*Objective:*
Please reproduce the entries below, starting at the line containing "The image size is (865, 357)." and ending at the line containing "pos(683,40)", with nothing changed.

┌──

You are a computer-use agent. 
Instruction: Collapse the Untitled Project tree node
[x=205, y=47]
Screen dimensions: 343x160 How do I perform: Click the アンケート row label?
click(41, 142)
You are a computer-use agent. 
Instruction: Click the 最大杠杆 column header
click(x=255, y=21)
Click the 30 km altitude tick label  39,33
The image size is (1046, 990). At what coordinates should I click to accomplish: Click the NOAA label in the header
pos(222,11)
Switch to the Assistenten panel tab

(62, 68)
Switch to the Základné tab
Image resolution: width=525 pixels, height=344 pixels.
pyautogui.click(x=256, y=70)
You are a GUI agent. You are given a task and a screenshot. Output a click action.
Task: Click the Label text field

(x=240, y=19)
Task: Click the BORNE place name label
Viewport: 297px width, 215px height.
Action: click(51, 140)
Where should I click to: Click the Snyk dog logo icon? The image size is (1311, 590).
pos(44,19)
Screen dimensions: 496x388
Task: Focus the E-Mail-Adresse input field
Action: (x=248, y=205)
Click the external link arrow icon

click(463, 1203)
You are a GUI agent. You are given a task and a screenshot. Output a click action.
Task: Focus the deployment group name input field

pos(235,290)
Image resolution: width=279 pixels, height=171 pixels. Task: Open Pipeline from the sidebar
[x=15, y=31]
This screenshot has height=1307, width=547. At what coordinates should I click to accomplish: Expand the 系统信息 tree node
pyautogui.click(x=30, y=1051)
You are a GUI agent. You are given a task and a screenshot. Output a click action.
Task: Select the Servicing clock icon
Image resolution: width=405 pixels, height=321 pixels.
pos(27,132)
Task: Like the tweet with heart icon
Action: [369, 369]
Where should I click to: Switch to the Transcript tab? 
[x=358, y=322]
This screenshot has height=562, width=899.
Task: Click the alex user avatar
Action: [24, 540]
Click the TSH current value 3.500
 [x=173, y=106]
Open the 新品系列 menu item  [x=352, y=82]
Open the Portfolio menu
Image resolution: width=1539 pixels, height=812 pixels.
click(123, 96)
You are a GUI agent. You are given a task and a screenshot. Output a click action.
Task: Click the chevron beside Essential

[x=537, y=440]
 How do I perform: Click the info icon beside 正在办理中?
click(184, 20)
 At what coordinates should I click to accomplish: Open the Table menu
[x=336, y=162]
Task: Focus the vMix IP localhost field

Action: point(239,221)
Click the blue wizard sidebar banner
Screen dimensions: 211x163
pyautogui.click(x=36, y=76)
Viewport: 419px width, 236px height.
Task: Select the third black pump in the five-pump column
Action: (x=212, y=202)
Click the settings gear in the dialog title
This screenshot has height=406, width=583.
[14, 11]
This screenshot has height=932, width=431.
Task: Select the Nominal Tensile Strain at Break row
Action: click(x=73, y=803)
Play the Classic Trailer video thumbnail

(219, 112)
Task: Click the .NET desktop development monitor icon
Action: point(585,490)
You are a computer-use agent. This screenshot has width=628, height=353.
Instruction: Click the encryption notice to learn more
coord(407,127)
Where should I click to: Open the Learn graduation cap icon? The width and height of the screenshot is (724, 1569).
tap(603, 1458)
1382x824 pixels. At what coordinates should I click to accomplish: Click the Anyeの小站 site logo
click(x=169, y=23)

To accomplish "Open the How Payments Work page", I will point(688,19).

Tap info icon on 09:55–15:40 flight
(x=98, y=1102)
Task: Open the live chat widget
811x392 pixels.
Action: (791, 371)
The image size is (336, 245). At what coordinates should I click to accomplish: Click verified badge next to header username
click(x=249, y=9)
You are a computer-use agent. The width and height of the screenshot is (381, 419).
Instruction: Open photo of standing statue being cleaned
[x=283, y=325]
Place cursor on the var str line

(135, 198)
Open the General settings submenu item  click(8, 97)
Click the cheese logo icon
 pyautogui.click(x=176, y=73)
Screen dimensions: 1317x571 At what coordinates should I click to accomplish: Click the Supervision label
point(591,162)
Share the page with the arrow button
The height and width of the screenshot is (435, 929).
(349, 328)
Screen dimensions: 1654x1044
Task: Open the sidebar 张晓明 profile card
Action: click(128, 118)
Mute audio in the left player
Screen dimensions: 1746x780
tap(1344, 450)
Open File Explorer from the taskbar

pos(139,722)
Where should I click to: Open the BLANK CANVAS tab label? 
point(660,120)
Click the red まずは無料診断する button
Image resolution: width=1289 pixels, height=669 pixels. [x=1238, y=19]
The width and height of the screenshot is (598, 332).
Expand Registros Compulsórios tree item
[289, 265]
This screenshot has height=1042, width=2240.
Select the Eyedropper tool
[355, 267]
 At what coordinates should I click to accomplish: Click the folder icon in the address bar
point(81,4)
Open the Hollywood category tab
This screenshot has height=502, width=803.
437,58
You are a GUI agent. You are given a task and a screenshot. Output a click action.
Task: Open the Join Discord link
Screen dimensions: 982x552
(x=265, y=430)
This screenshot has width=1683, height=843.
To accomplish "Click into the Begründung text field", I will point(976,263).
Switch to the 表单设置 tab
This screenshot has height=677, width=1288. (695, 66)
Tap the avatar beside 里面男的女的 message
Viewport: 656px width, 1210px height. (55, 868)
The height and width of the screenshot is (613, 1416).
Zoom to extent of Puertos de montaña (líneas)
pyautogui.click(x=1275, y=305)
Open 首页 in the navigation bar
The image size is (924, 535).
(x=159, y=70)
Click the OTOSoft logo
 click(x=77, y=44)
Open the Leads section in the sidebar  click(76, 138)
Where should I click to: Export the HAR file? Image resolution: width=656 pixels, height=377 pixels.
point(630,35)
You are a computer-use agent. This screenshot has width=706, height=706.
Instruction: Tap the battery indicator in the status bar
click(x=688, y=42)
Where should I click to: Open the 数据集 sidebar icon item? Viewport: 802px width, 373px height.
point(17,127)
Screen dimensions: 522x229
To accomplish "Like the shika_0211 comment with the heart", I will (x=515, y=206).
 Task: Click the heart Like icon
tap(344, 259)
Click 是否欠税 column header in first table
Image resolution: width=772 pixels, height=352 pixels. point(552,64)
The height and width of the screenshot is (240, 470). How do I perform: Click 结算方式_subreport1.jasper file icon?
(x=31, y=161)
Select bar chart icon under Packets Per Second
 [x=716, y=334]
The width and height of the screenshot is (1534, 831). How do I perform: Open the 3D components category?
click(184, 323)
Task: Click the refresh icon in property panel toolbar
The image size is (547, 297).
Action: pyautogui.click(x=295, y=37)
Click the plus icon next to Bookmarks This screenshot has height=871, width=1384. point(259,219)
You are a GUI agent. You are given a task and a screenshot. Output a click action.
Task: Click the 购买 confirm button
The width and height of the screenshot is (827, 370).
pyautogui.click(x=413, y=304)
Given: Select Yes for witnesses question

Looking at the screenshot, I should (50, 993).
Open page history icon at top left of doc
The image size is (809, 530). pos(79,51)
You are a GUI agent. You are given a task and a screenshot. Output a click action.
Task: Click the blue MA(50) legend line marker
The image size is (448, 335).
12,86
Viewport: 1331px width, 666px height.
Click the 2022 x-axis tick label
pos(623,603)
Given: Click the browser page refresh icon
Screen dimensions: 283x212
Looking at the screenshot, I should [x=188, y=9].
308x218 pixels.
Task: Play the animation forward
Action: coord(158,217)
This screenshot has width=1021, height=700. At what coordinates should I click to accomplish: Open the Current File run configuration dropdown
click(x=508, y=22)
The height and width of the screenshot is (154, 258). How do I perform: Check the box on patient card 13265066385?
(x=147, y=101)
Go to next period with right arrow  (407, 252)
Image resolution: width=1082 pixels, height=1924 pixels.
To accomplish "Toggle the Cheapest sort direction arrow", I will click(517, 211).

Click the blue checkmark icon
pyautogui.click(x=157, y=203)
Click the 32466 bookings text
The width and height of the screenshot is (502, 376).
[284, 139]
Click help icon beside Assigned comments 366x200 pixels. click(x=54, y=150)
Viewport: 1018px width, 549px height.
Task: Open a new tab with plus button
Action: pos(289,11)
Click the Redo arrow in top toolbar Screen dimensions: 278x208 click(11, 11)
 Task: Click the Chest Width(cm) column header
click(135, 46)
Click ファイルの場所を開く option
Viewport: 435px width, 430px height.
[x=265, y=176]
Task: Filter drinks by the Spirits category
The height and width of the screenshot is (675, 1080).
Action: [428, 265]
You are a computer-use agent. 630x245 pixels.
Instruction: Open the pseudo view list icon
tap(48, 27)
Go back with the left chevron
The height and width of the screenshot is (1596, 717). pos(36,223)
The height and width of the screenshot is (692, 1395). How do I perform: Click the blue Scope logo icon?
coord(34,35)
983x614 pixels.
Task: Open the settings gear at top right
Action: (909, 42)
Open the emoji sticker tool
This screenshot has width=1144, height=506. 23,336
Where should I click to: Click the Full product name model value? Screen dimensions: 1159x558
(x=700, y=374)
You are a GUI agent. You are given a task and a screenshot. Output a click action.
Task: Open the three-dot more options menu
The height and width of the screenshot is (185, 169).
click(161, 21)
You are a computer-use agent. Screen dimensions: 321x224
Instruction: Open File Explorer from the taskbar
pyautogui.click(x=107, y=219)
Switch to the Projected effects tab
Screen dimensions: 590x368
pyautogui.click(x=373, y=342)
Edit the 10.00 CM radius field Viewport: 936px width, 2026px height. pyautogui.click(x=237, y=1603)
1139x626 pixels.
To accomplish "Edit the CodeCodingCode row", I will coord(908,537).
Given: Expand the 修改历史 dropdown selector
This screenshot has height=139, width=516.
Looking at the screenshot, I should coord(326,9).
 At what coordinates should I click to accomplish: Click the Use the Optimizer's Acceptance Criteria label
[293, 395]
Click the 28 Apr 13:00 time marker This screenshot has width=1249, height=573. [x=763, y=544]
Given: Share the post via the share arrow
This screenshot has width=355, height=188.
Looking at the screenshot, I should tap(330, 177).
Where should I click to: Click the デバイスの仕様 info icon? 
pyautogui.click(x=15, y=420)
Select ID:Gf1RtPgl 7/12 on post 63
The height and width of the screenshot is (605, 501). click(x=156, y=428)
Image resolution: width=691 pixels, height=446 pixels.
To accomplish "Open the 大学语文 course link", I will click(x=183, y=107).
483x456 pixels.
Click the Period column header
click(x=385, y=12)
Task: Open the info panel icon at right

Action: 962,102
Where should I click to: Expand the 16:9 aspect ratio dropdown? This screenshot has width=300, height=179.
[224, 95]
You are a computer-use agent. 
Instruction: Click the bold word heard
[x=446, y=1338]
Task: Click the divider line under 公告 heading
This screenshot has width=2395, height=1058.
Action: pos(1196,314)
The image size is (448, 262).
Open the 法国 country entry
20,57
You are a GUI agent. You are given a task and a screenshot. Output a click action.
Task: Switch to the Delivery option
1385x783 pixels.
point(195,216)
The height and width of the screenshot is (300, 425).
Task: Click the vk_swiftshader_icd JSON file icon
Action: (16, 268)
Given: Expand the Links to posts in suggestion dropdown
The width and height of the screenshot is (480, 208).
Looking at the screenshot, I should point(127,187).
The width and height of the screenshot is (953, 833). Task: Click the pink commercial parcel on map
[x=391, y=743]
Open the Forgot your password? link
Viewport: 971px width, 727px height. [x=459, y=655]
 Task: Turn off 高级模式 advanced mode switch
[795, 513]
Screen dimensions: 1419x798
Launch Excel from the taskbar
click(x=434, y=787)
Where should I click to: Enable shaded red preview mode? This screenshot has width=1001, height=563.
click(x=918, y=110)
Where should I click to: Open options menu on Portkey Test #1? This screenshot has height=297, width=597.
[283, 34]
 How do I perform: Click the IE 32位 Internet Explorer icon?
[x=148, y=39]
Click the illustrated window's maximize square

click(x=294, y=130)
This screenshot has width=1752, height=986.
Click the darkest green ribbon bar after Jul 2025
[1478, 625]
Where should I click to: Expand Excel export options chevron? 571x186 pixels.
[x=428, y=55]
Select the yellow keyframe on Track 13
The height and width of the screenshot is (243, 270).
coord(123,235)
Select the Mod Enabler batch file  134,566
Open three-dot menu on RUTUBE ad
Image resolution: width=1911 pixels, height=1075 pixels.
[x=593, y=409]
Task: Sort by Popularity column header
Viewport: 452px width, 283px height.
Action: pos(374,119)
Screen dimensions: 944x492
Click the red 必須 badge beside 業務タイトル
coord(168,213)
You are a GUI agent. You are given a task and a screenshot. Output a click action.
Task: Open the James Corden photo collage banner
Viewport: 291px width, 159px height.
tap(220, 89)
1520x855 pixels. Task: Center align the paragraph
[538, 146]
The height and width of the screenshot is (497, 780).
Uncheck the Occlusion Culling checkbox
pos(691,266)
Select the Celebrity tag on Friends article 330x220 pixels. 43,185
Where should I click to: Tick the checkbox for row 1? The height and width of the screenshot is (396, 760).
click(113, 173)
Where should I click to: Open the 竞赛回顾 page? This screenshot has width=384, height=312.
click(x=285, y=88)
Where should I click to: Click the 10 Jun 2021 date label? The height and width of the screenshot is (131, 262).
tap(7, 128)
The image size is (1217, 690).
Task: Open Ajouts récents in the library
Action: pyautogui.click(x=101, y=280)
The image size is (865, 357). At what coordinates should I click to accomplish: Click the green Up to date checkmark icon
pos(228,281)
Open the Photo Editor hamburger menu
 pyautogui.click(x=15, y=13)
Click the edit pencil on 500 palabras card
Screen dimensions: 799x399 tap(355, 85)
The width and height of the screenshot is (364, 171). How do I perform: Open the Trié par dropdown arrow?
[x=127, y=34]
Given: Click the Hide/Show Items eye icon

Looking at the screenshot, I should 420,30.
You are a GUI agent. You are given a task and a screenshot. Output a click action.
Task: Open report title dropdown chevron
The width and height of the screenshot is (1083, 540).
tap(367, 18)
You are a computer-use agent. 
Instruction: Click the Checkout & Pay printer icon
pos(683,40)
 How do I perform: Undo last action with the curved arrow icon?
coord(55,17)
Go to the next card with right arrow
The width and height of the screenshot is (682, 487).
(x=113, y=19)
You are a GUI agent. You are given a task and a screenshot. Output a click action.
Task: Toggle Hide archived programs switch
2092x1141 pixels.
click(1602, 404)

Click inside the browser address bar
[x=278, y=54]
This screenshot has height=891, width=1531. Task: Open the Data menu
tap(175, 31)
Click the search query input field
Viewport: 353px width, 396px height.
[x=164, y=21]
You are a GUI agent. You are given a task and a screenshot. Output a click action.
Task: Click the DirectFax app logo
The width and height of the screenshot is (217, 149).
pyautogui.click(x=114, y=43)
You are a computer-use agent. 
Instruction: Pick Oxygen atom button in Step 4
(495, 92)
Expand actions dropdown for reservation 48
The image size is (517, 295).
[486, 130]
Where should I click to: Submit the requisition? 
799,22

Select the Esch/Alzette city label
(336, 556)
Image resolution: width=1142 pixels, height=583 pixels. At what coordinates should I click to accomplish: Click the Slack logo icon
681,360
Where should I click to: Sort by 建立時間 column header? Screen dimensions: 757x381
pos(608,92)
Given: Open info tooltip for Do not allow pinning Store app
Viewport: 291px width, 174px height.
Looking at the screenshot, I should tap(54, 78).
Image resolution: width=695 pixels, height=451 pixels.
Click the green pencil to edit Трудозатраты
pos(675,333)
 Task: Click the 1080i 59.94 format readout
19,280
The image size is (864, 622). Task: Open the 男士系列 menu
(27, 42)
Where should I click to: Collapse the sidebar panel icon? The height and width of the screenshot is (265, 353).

└──

*Result for this task:*
The image size is (865, 357). At what coordinates should I click to accomplish: Click the green Up to date checkmark icon
pos(228,281)
Open the Photo Editor hamburger menu
 pyautogui.click(x=15, y=13)
Click the edit pencil on 500 palabras card
Screen dimensions: 799x399 tap(355, 85)
The width and height of the screenshot is (364, 171). How do I perform: Open the Trié par dropdown arrow?
[x=127, y=34]
Given: Click the Hide/Show Items eye icon

Looking at the screenshot, I should 420,30.
You are a GUI agent. You are given a task and a screenshot. Output a click action.
Task: Open report title dropdown chevron
The width and height of the screenshot is (1083, 540).
tap(367, 18)
You are a computer-use agent. 
Instruction: Click the Checkout & Pay printer icon
pos(683,40)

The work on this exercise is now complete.